The MBA Annual Mortgage Bankers Performance Report said despite a drop in profits in the second half of 2015 compared to the first half, full-year 2015 net production profits rose to 52 basis points, 18 basis points higher year over year, with higher production volume.
“Profits in 2015 were just below the annual average of 55 basis points since the inception of the Performance Report in 2008,” said MBA Vice President of Industry Analysis Marina Walsh. “However, because of larger loan balances, per-loan profits were at their third highest levels since 2008. Average loan balances for this sample grew 7 percent from 2014 to 2015 and have grown 22 percent since 2008.”
Other key findings of the report:
–In basis points, average production profit (net production income) rose to 52 basis points in 2015, compared to 34 basis points in 2014. In the first half of 2015, net production income averaged 65 basis points, then dropped to 39 basis points in the second half. The average production profit for the period 2008-2015 was 55 basis points.
–Average production volume rose to $2.40 billion (9,906 loans) per company in 2015, compared to $1.57 billion (6,779 loans) per company in 2014. On a repeater company basis, average production volume increased by 48 percent to $2.48 billion (10,183 loans) in 2015, from $1.68 billion (7,243 loans) in 2014.
–Average loan balances increased by 7 percent to $239,265 from $223,108 in 2014.
–Total loan production expenses–commissions, compensation, occupancy, equipment and other production expenses and corporate allocations–increased to $7,046 per loan in 2015, up slightly from $6,950 in 2014. In the first half of 2015, total production expenses averaged $6,893 per loan, then rose to $7,272 per loan in the second half.
–Personnel expenses averaged $4,699 per loan in 2015, up from $4,500 per loan in 2014.
–The “net cost to originate” was $5,567 per loan in 2015, up from $5,200 in 2014. This includes all production operating expenses and commissions, minus all fee income, but excluding secondary marketing gains, capitalized servicing, servicing released premiums and warehouse interest spread.
–Productivity rose to 2.20 loans originated per production employee per month in 2015, up from 2.05 in 2014.
–Secondary marketing income plus origination fees rose to 330 basis points in 2015, from 321 basis points in 2014.

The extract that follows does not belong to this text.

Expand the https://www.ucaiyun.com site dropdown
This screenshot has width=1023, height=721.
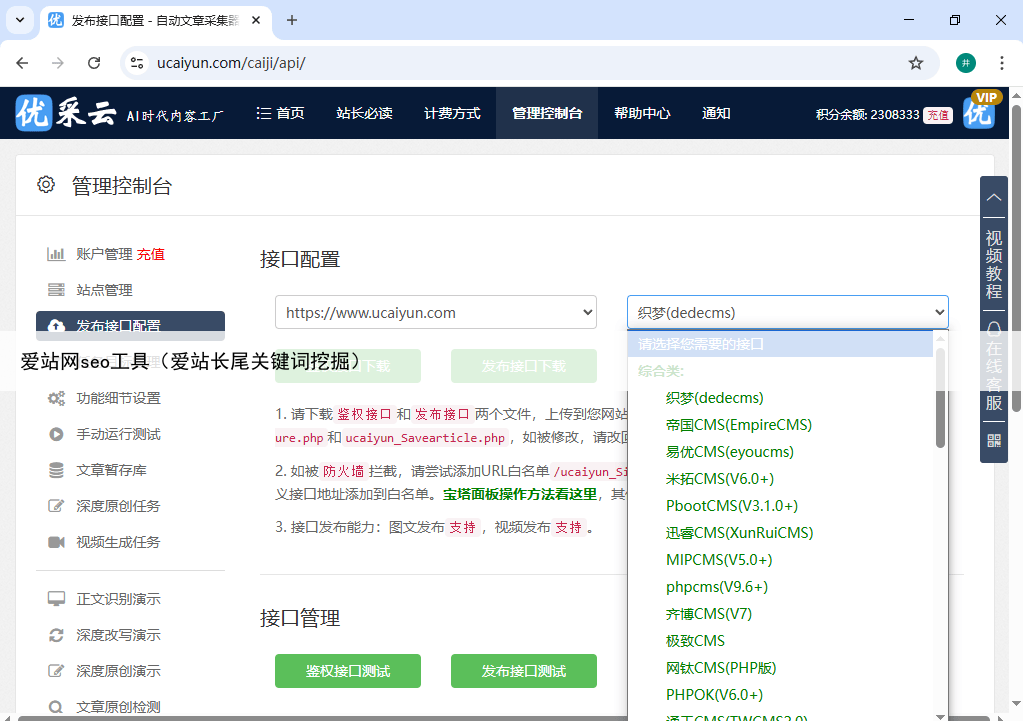[436, 313]
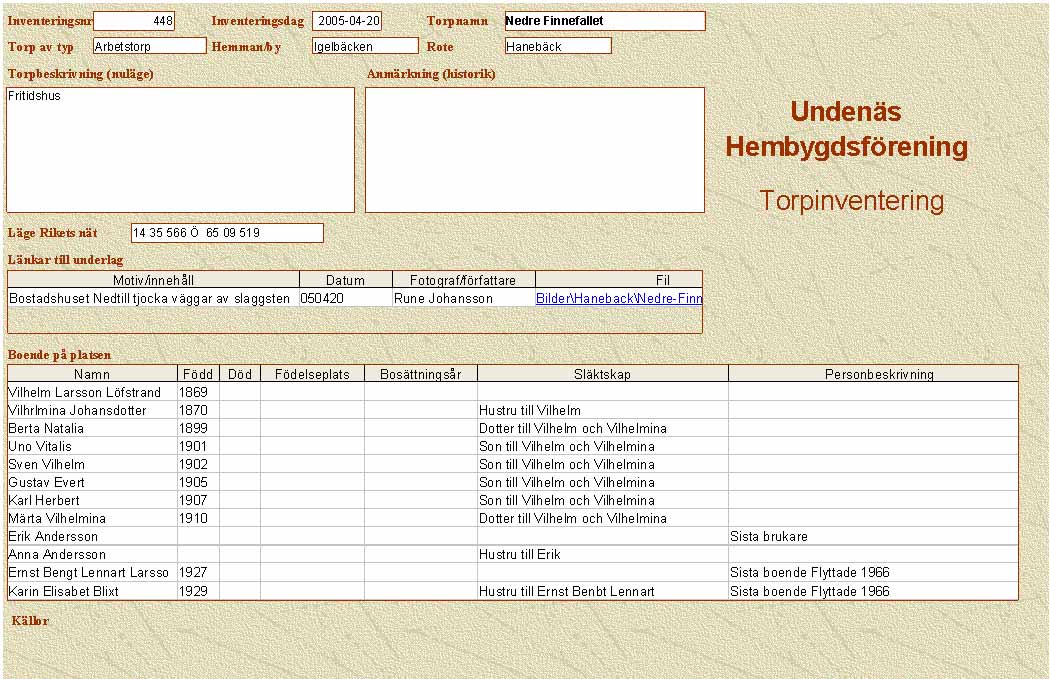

–The purchase share of total originations, by dollar volume, decreased to 64 percent in 2015, from 71 percent in 2014. For the mortgage industry as whole, MBA estimated the purchase share at 54 percent in 2015, down from 60 percent in 2014.
–Including all business lines, 92 percent of firms in the study posted pre-tax net financial profits in 2015, up from 82 percent in 2014. In the first half of 2015, 93 percent of reporting firms posted pre-tax financial profits, compared to 83 percent in the second half.
The MBA Mortgage Bankers Performance Report series offers a variety of performance measures on the mortgage banking industry and is intended as a financial and operational benchmark for independent mortgage companies, bank subsidiaries, and other non-depository institutions. Seventy-two percent of the 276 companies that reported production data for the full-year 2015 were independent mortgage companies; the remaining 28 percent were subsidiaries and other non-depository institutions.